Bayesian approach received much attention in the case of misclassification for mortality data. Whittemore and Gong incorporated supplemental data on both true and fallible disease and used this approach to estimate cervical cancer mortality rates in Poisson regression⁴ and Sposto et al.⁵ developed this likelihood to assess the effect of diagnostic misclassification on non-cancer and cancer mortality dose–response. Stamey et al.¹ provided a Bayesian approach, which extends the models of Whittemore & Gong⁴ and Sposto et al.⁵ But their technique dose not assumes that the misclassification parameters are known. Also, the prior information on the misclassification parameters would be used instead of validation data.² They used this Bayesian approach in data consisting of the number of deaths due to cancer and non-cancer among residents of Hiroshima and Nagasaki, Japan. We derived an extension of models proposed by Stamey et al.¹ to correct and account for misclassification in cancer mortality data.⁸ Suppose there are two sample groups for death classification; $y_{1} = {[y_{11}, y_{21}, ..., y_{r 1}]}^{'}$ and $y_{2} = {[y_{12}, y_{22}, ..., y_{r 2}]}^{'}$ where r is the covariate pattern, y₁ is the exact cause of death and y₂ is the misclassified group in which the cause of death in the first group was incorrectly labeled, and $y_{1} ~ P o i s s o n (P_{i} μ_{i 1})$ and $y_{2} ~ P o i s s o n (P_{i} μ_{i 2})$ in which μ_i is the observed rate of death mortality for the covariate pattern in Stamey et al.¹ approach, there is a possibility of two way incorrectly labeled but in our approach, just one group supposed to be misclassified because of the nature of real data). Let θ be the probability that an observation from group 1 is incorrectly labeled in group 2. If the actual rate of death for each group (unknown) is supposed to be as λ_i, the relation between actual rate and observed rate can be written in following form; $μ_{i 1} = λ_{i 1} (1 - θ)$ and $μ_{i 2} = λ_{i 2} + λ_{i 1} θ$ .

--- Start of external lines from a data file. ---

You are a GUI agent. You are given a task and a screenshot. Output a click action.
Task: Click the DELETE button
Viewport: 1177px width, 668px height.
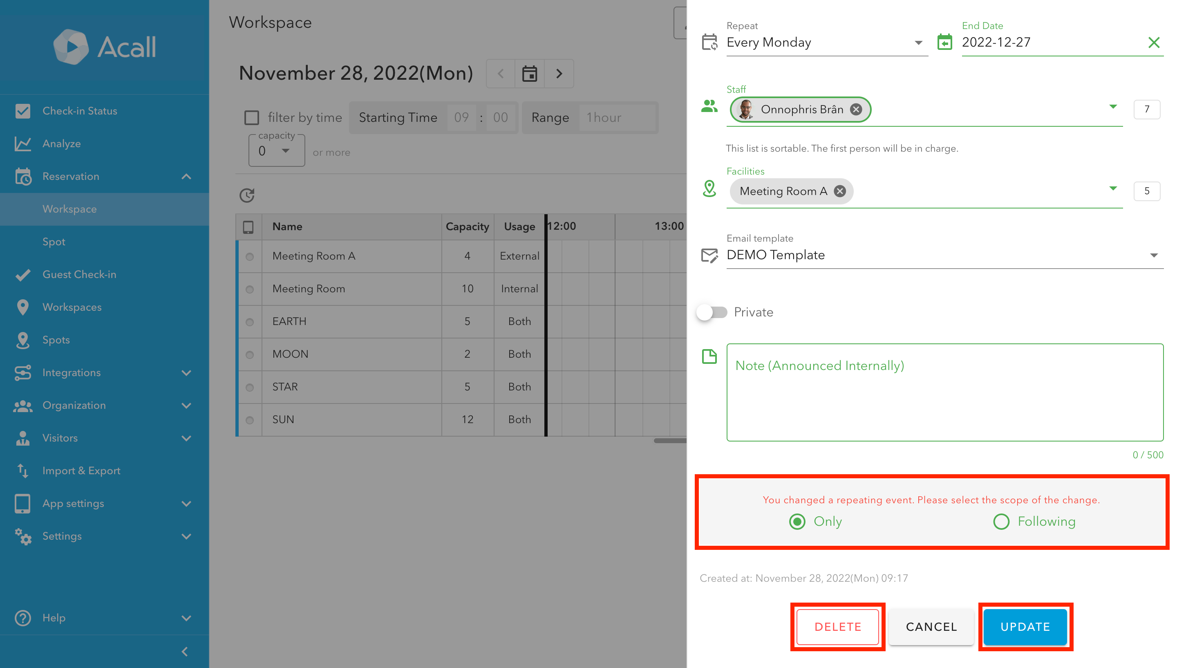click(837, 627)
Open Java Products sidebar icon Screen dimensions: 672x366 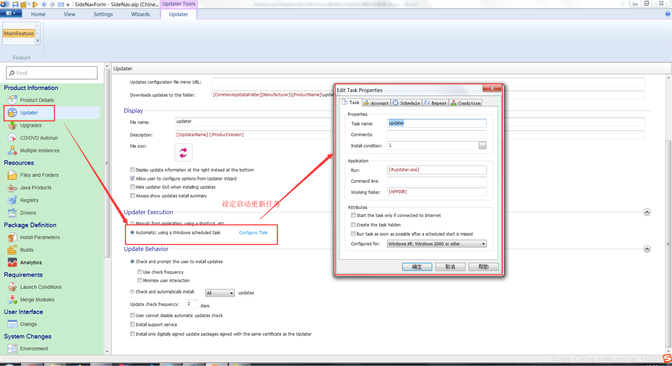pyautogui.click(x=12, y=188)
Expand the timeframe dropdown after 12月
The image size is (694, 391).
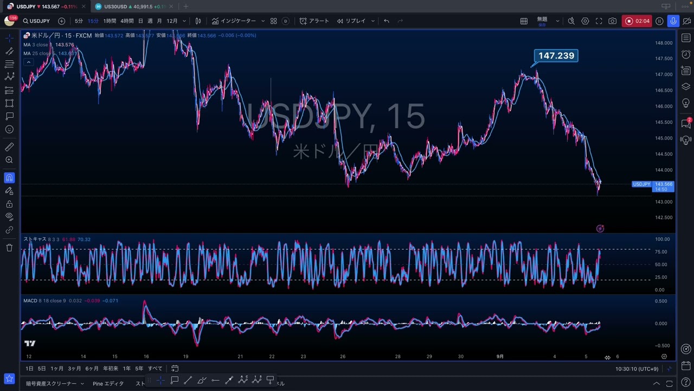coord(184,21)
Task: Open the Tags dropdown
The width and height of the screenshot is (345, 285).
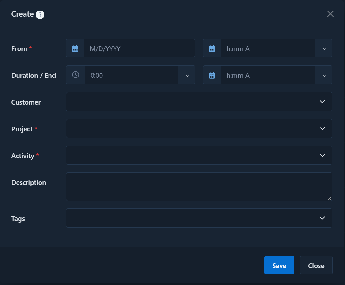Action: click(199, 218)
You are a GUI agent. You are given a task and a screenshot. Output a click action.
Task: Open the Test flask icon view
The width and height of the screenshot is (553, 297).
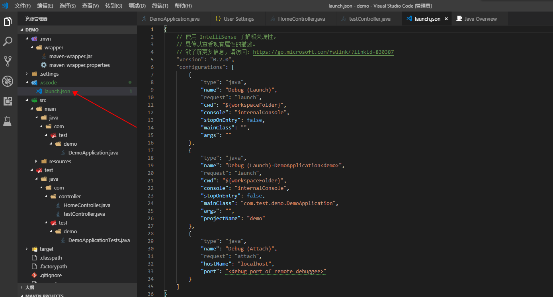click(8, 121)
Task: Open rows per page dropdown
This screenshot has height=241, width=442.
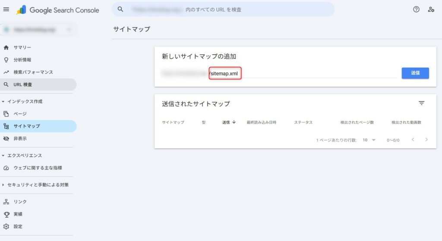Action: pos(369,140)
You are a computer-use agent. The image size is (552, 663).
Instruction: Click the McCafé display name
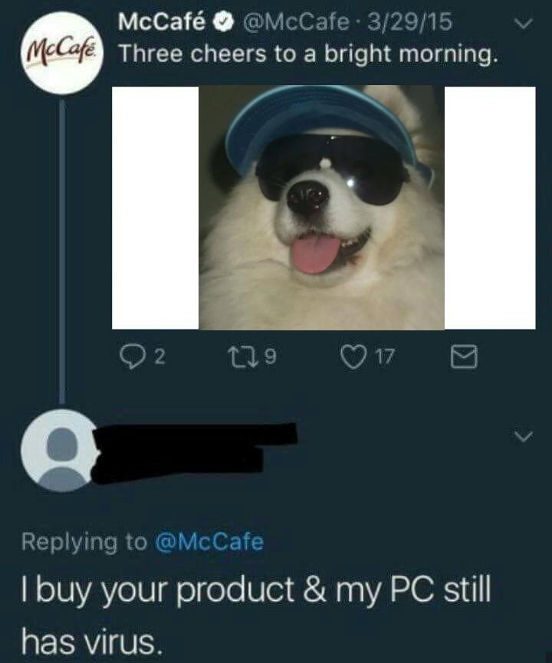click(162, 22)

The joint distribution of the observable mortality data in this case of misclassification is proportional to; $\prod_{i = 1}^{r} [λ_{i 1} {(1 - θ)}^{y_{i 1}}] {[λ_{i 2} + λ_{i 1} θ]}^{y_{i 2}} \exp {- P_{i} [λ_{i 1} (1 - θ)] - P_{i} [λ_{i 2} + λ_{i 1} θ]}$

To perform Bayesian inference, one can assume beta prior distribution for the misclassified parameter, i.e. $θ ~ b e t a (a, b)$

Because θ is an unknown parameter, we employed a latent variable approach according to Paulino et al.,^9,¹⁰ Liu et al.¹¹ and Stamey et al.¹ to simplify the full conditional models and estimate the posterior distribution using a Gibbs sampling algorithm. In this case, we define $U_{i} | β_{1}, β_{2}, θ, y_{1}, y_{2} ~ B i n o m i a l (y_{i 2}, P_{i})$ to be the number of counts from the first group incorrectly labeled as being in the misclassified group. So; $P_{i} = \frac{λ_{i 1} θ}{λ_{i 1} θ + λ_{i 2}}$ and finally the posterior appears in the following form; $θ | β_{1}, β_{2}, U_{i 1}, y_{1}, y_{2} ~ b e t a (\sum_{i} U_{i 1} + a, \sum_{i} y_{i 2} + b)$

This approach was employed to correct the misclassification in cancer mortality data.^12,¹³ In the absence of double sampling or valid data, Bayesian approach would be a good alternative to eliminate the effects of misclassification for mortality data, typically for death statistics of developing countries, which data are subject to misclassification or under-reporting. Bayesian technique is flexible and easily handled by computational analysis.